第42話 指名依頼、失くしものを探せ
ルーミアはある人物から指名依頼を受けることになった。
指名依頼というのはその名の通り依頼者が特定の人物を指名して依頼をするというもの。失敗できない依頼を実績のある高ランク冒険者に遂行してもらいたいといった理由で行われるパターンが多いが、今回ルーミアが指名されたのはそれだけの理由ではない。
依頼者はキリカ。以前盗賊団のアジトにて捕まっていた姉弟の姉の方だ。
その内容はかつてルーミアが捕獲した盗賊団がアジトにしていた洞窟の調査。そして、彼女達が捕まった際に取られてしまっていたペンダントを見つけてほしいというものだった。
彼女は一度ルーミアに助けられている。それだけの関係ではあるが、信用に値し心を許すには十分すぎる。短時間で盗賊団を壊滅させられるだけの実力もあり、口約束もしっかり守り救出してくれたという事実。暫定一番頼りになるということで彼女の元に指名が舞い込んだという訳だ。
指名依頼は指名を受けた冒険者が了承をして初めて成立する。ルーミアはキリカの名前を出されただけで二つ返事で了承した。
「さてさて……問題はまだ残されているか、ですね」
盗賊団を一斉捕獲したのち、アジトの入り口は封鎖されていた。
そのため、ルーミアが大暴れした後は誰も出入りしておらず、そのままの状態で保たれているはずだ。

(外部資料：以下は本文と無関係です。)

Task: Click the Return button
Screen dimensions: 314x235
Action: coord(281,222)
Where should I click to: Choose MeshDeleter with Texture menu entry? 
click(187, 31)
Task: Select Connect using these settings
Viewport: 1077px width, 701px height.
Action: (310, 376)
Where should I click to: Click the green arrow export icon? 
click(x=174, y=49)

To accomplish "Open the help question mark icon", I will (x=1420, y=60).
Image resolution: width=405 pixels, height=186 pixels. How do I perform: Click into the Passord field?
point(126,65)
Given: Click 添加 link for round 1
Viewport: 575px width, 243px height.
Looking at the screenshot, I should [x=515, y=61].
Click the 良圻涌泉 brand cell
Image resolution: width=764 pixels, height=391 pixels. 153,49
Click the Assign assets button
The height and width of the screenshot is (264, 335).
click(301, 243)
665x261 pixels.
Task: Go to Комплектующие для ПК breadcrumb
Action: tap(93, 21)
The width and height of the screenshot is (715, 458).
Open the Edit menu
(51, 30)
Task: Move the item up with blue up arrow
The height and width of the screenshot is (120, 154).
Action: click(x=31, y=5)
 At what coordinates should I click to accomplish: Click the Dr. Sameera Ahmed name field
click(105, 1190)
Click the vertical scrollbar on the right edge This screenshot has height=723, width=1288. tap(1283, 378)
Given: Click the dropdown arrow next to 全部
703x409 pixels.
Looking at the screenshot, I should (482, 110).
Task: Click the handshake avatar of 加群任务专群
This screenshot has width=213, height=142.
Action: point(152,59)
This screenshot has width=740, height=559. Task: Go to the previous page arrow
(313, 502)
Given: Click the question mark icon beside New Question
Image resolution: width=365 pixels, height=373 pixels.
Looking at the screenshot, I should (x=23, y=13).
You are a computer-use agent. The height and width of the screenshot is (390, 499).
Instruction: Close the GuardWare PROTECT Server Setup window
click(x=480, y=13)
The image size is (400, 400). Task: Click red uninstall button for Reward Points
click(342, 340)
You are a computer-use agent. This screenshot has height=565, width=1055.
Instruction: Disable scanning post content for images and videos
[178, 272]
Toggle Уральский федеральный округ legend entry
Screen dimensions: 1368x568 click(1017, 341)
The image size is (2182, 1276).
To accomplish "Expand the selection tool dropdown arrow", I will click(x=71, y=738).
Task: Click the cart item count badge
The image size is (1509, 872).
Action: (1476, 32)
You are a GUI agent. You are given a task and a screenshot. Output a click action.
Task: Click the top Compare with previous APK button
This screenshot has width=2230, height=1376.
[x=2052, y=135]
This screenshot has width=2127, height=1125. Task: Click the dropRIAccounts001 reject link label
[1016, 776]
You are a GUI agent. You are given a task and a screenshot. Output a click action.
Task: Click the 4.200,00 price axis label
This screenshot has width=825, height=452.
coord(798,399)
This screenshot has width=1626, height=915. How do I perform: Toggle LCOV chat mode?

どこかにペンダントが隠されているのなら根気強く探すだけだが、ルーミアが突入する前にどこかで売られてしまっていたりともうアジトに残されていない可能性もある。
それを分かっているからこそキリカも依頼のメインは残された盗品がある洞窟の調査としたのだろう。その盗品の中に自分たちの物があるかは定かではないが、万一なかった場合でも依頼として成立するような依頼内容にしているということだ。
仮に依頼達成の条件があるかも分からないペンダントの発見だとしたら、最悪の場合依頼を成功させる芽が残されていない可能性もある。
無かったらそれはそれで仕方ない。でも、もしあるのなら見つけてほしい。
キリカはそう思い、ルーミアに依頼を託したのだ。
◇ ◇
「一応ここから見てみますか」
ルーミアはヴォルフと戦闘を行った大部屋へと来ていた。
そこは広く、あちこちに盗品らしきものが見受けられる。もしあるとするのならそこが一番可能性が高いだろうと踏んでいの一番にその場所を探しに来た。
「えっと、星形のペンダント……キリカさんとユウくんのお揃い、だったよね。見つかるといいけど……」
姉弟でお揃いのペンダントということで、もし見つかるのなら二つセットで見つかるはずだ。主な特徴は星形ということしか分かっていないが、その情報だけを頼りにあちこち漁る。
「あっ……なんだっけ? サイクロン……何とかって剣だ。そういえば放置してたっけ」
盗品の山を掘り起こしながら移動していくルーミアの目にふと入り込んだのは、かつて苦渋を舐めさせられた緑色の魔剣。ヴォルフとの戦闘際に蹴り飛ばしたそれがそのまま抜き身のまま転がっていた。
「すごかったよねぇ、これ。あの斬撃、私でも出せるのかな?」
そういって拾い上げたサイクロン・カリバーを両手で持ち、構えて魔力を込めてみるも何も起きる気配はない。
「うんともすんとも言わない……。やっぱこういうのって使い手を選ぶんだよね。剣に選ばれないと無理か」
薄々は分かっていた。剣の才能のないルーミアがそれに見初められることはないと。
魔剣は魔剣と呼ばれるだけあって凄まじい力を秘めている。その代わり誰でもその力を使える訳でなく、平たく言ってしまえば魔剣との相性というものが存在する。
「魔剣に認められるだけの実力があるなら、盗賊団の親玉なんてやってないで冒険者でもやってればよかったのに……って今更言ってもしかたないか。そんなことよりペンダント、探さないと……!」
手に持ったサイクロン・カリバーを見よう見まねで数回振ったルーミアは、少し離れた場所に落ちていた剣と同じ色の鞘を拾い剣をしまう。少し考えが逸れてしまったが本来の目的は見失っていない。気を取り直してキリカのペンダントを探すのだった。